Monitoring and maintenance
Finally, we monitor the performance of the deployed models to ensure that they continue to provide accurate and relevant insights. Our team can also continue to maintain the models and systems, making updates and improvements as needed to ensure their continued effectiveness.
Our Approach
- Our process typically starts with problem formulation, where we work with our clients to identify the problem or opportunity that the project aims to address. We define the project scope, goals, and success criteria, ensuring that we have a clear understanding of the problem before we move on to the next stage.
- Next, we collect and prepare the relevant data for analysis. We use various tools and techniques to explore and visualize the data, such as scatter plots, histograms, and heat maps, to identify patterns, trends, and relationships. We then apply statistical methods and machine learning algorithms to build predictive models and develop data-driven solutions.
- During the model evaluation and validation stage, we evaluate the performance of the models using various metrics, such as accuracy, precision, and recall. We also validate the models using cross-validation and testing on holdout data, ensuring that our models provide accurate and relevant insights on new, unseen data.
- Once we have selected the final model, we deploy it and the data systems into production, implementing the data-driven solutions to solve the business problem or opportunity. We then monitor the performance of the deployed models and data systems, ensuring that they continue to provide accurate and relevant insights.
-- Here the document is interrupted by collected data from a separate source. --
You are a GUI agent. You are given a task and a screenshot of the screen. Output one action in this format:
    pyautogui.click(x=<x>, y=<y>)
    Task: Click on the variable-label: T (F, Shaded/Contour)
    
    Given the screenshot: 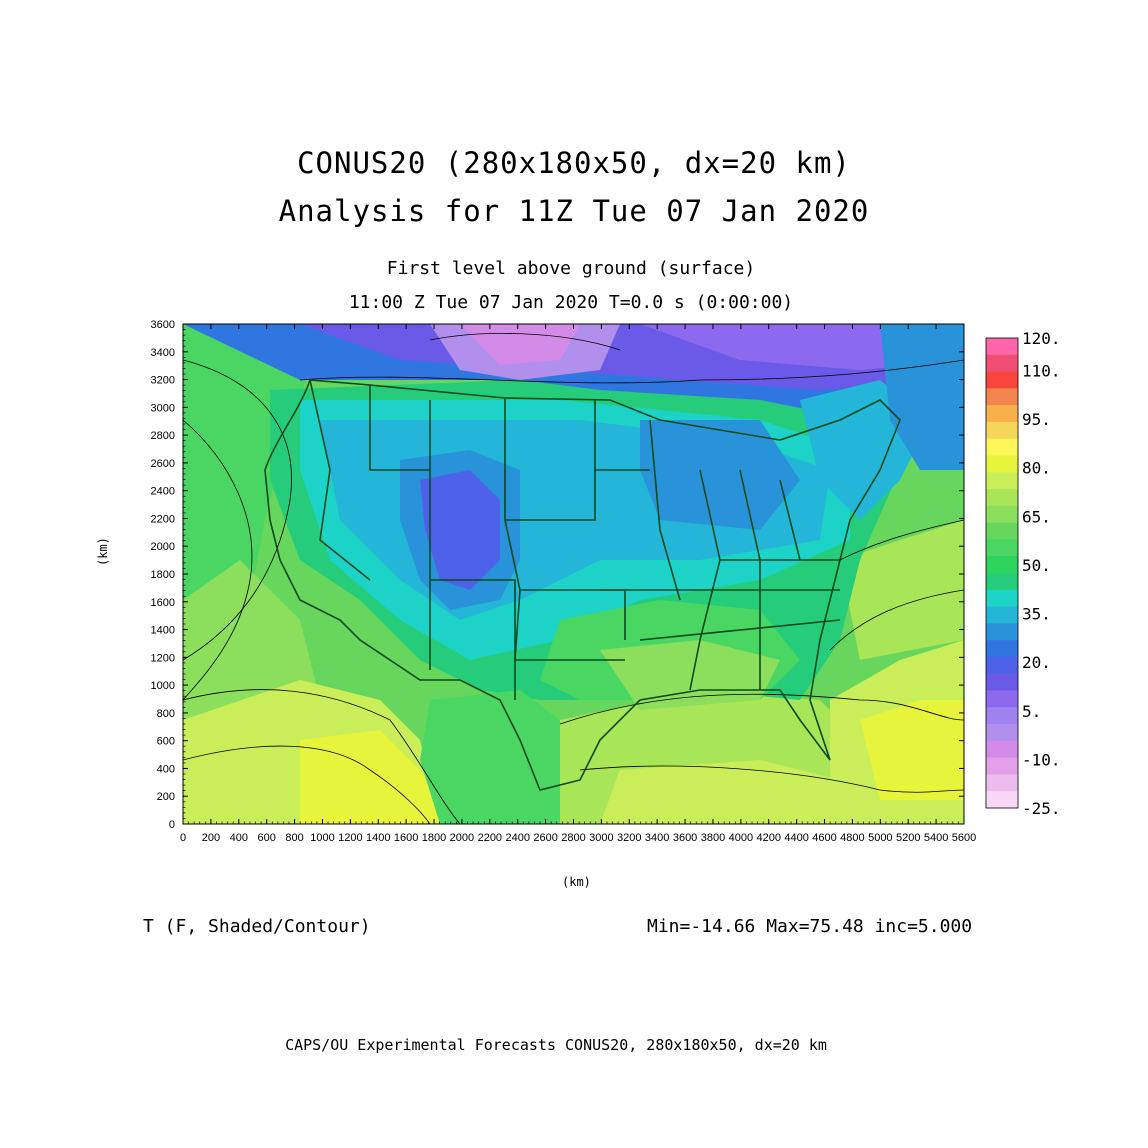 What is the action you would take?
    pyautogui.click(x=257, y=926)
    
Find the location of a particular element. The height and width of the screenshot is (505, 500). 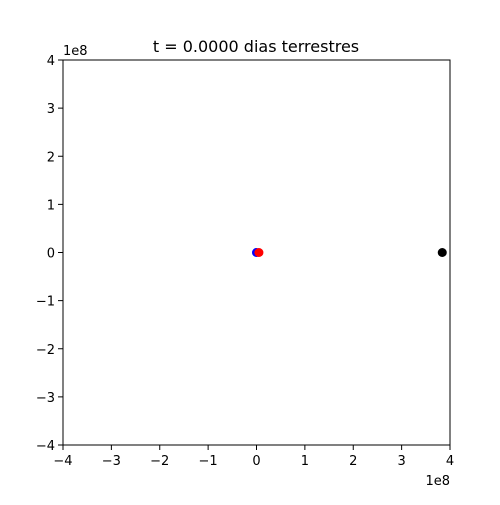

x-tick-label: −4 is located at coordinates (62, 462).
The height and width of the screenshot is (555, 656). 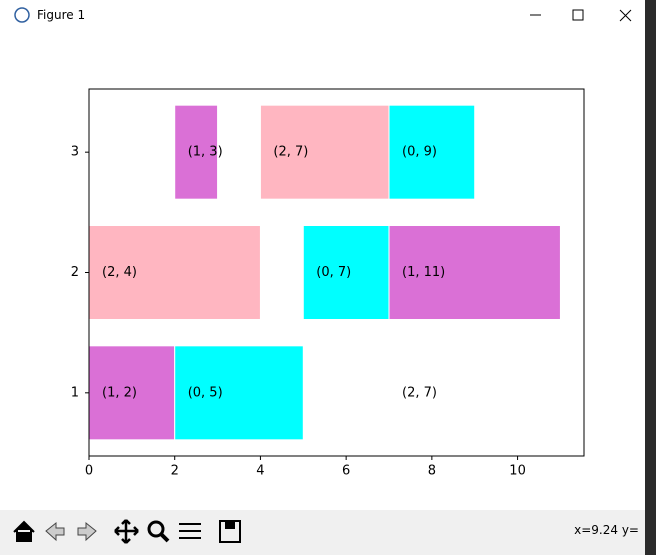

We maintain the models and systems, making updates and improvements as needed to ensure their continued effectiveness.
- Our data science and engineering process is an iterative process that involves continuous learning and improvement. We keep up with the latest developments in data science and engineering, such as new algorithms, tools, and techniques, and continually improve our skills and knowledge to remain effective in this rapidly evolving field.
Machine Learning and The Real World
- Data science projects enable our clients to gain valuable insights into their business, their customers, and their market. By analyzing data, we can identify trends, patterns, and relationships that may be difficult to detect otherwise. This allows our clients to make more informed decisions, based on data-driven insights rather than gut instincts.
- In addition, data science projects can help our clients optimize their operations, reduce costs, and improve efficiency. By analyzing data on their processes, systems, and workflows, we can identify areas of improvement and provide recommendations for optimization. This can help our clients save time and money, and operate more effectively.
- Finally, data science projects can help our clients drive revenue growth by identifying new business opportunities and predicting customer behavior. By analyzing data on customer demographics, behavior, and preferences, we can help our clients develop targeted marketing campaigns and product offerings. This can lead to increased sales, improved customer satisfaction, and higher profits.